Comme le souligne Isabelle Skakni dans l’entretien que nous avons mené avec elle, la maîtrise et le doctorat sont des moments d’apprentissage de connaissances certes, mais aussi de compétences qui seront utilisées pour plusieurs des diplômé-es dans des carrières se déroulant hors du milieu universitaire. L’encadrement gagne alors à mettre l’accent sur l’acquisition de différentes capacités, par exemple sur comment fait-on pour prioriser différentes tâches, pour organiser son temps et son travail, pour recevoir les critiques et pour gérer son stress, toutes des compétences acquises pendant le doctorat et jugées utiles par les diplômé-es travaillant en contexte hors universitaire. Cela étant, les recherches de Skakni montrent qu’il existe différents profils d’étudiant-es, exigeant chacun différents types d’encadrement. L’on pourrait aussi ajouter qu’il existe différents types de direction de recherche, qui ne correspondent pas à l’ensemble des étudiant-es. L’encadrement est assurément une pratique pédagogique sur mesure plutôt que mur-à-mur, ce qui n'est pas sans créer de nombreux défis.

Les inégalités existant entre les étudiant-es aux cycles supérieurs sont d’ailleurs une préoccupation qui traverse les textes de Philippe R. Dubois et de Carole Clavier, Anne-Marie D’Aoust, Allison Harell et Danielle Coenga-Oliveira. L’intégration au monde de la recherche et à ses codes fluctue selon le profil sociodémographique des étudiant-es et une direction de recherche qui jouera – ou pas – un rôle de mentorat accentuera encore ces différences. À cet effet, la formation à la relève scientifique ne peut reposer uniquement sur les épaules de la directrice ou du directeur de recherche. La participation à des activités extracurriculaires, telles que la direction d’une revue scientifique étudiante que nous présente Dubois, ou la formalisation au sein même du cursus d’un séminaire consacré à la socialisation au monde de la recherche qu’abordent Clavier et ses collègues, constituent autant d’avenues permettant une démocratisation de l’accès aux codes qui structurent la discipline. Il s’agit, pour reprendre les mots de Dubois, de mieux comprendre « la bête », d’autant plus que la culture universitaire possède ses propres normes, certaines explicites et d’autres implicites. Par la pratique ou par des discussions ouvertes entre pairs, une certaine « mise à niveau » peut être effectuée entre tous et toutes, et une remise en question critique peut également être amorcée quant au fonctionnement et aux normes dominantes du monde universitaire.

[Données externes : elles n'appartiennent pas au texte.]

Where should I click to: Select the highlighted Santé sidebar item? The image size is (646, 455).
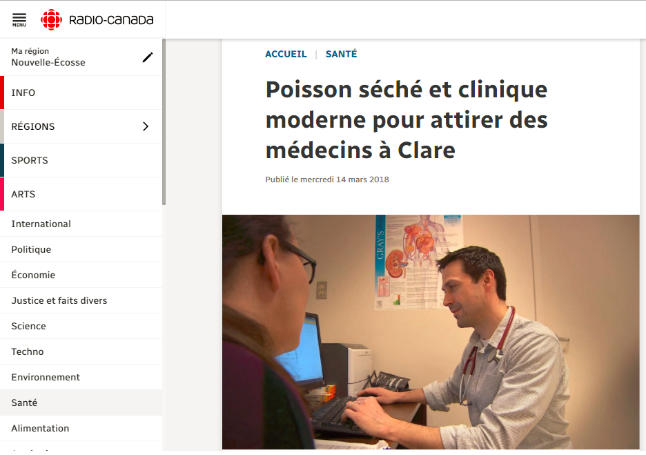coord(81,403)
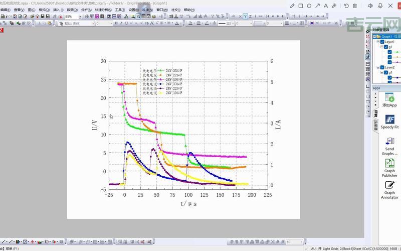
Task: Open the 帮助(H) menu
Action: click(x=189, y=10)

En effet, ces deux textes mettent aussi en exergue la conscience chez les étudiant-es du contexte hautement compétitif dans lequel ils et elles évoluent et la pression à la performance ressentie pour s’y démarquer. En réponse à cette culture individualisante, il ressort pourtant de l’ensemble des textes de ce dossier spécial que des espaces communs de socialisation, de partage d’expérience et de soutien par les pairs nourrissent à la fois une émulation intellectuelle ainsi qu’un sentiment d’appartenance, de collaboration et de collégialité précieux dans la poursuite et la réussite aux études supérieures.

Ainsi, si la formation de la relève scientifique constitue un encadrement sur mesure, elle semble aussi exiger une approche multidimensionnelle. Ce dossier amorce une discussion qui, nous l’espérons, s’avèrera fertile et stimulante afin de réfléchir plus explicitement sur les enjeux, défis et bonnes pratiques entourant l’encadrement et la socialisation au monde de la recherche, universitaire comme hors universitaire.